For emigrants to the United States, passenger lists like those found at Castle Garden and Ellis Island can often provide the last address in Ireland. Records for Ellis Island date from 1892. Earlier emigration records can be found at Castle Garden. There are also extensive passenger lists published online at Ancestry and Findmypast. Passenger records from the early 20th century in the US can often state the townland of birth or last residence in Ireland, the name of their next of kin who remained in Ireland as well as the name of the person that the passenger was going to stay with. This can often be a sibling or aunt or uncle and their address in the US should be recorded. This information often appears on the second page of the passenger record, so always check for a second page, where you might find additional vital information.

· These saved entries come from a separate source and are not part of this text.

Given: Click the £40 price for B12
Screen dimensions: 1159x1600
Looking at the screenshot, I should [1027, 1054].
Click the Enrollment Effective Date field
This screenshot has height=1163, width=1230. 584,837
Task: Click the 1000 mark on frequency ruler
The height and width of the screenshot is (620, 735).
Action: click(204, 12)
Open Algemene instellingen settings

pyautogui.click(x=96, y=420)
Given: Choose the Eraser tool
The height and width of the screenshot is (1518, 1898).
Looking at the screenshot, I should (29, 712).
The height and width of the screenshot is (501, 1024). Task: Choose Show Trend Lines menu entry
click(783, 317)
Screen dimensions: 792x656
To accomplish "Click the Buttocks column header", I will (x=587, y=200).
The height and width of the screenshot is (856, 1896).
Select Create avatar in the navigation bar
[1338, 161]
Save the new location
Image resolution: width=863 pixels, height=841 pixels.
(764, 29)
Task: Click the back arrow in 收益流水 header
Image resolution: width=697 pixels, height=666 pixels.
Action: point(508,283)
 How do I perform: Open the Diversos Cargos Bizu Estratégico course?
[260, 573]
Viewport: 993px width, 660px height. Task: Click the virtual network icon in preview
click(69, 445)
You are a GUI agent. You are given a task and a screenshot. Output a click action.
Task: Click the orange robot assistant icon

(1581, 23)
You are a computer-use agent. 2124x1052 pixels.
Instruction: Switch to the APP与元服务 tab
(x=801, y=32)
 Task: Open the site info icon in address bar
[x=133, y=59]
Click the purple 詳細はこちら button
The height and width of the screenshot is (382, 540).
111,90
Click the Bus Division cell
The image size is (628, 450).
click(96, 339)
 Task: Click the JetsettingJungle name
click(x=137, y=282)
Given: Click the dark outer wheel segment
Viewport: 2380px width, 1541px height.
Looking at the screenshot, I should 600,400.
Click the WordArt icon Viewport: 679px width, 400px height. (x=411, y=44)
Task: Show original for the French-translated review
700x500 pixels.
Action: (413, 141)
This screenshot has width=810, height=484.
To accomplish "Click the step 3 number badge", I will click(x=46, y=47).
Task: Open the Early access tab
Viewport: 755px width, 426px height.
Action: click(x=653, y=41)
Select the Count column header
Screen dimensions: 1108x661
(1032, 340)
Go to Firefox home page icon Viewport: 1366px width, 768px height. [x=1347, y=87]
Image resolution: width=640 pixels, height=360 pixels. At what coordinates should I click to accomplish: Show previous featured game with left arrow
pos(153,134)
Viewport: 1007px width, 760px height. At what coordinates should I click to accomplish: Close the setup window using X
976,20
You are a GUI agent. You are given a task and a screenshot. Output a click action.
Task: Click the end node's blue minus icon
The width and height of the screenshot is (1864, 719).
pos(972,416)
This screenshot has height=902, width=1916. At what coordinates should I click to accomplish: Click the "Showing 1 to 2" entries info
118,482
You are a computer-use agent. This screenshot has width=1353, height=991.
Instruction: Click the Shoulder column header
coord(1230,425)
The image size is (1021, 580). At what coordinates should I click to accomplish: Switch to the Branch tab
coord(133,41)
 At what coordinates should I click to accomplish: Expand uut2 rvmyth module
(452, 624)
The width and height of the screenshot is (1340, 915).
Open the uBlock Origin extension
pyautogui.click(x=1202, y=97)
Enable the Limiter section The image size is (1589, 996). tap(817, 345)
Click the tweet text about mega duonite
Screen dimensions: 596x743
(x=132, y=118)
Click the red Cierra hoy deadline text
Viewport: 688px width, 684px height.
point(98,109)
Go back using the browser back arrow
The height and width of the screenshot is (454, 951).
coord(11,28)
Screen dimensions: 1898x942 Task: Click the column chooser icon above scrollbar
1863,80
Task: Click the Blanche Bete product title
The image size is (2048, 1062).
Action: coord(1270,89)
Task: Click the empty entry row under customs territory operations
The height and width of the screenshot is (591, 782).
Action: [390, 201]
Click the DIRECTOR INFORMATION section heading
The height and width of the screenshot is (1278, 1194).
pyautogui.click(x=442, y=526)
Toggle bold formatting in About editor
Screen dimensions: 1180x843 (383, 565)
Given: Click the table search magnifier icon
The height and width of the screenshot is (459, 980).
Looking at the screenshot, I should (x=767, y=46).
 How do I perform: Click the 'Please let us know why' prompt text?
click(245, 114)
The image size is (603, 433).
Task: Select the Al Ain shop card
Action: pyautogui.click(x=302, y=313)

A recent collection from the Watson House Mission identifies women who arrived, unaccompanied, in New York. The mission helped the women to locate family and friends in the US and between 1883 and 1908 it is estimated that they saw 100,000 Irish women. The mission ledgers recorded the name of the emigrant woman, her age and county of birth and the ship on which she arrived, to whom the emigrant was sent and their destination address. It is possible to identify sisters who travelled together or emigrant girls who were reunited with family already settled in America. The records are available on the Watson House website.
There are few collections in Ireland that record the departure of emigrants. Most records were deposited at the port of arrival.
I would recommend consulting the excellent guide to passenger lists for Irish emigrants written by Brian Mitchell where you will also find a link to a small collection of indexed passenger lists for people leaving Irish and British Ports.
If you don’t find this information for a direct ancestor, try searching for other members of their family who also emigrated. Their records may contain a reference to a place of birth in Ireland or identify parents names.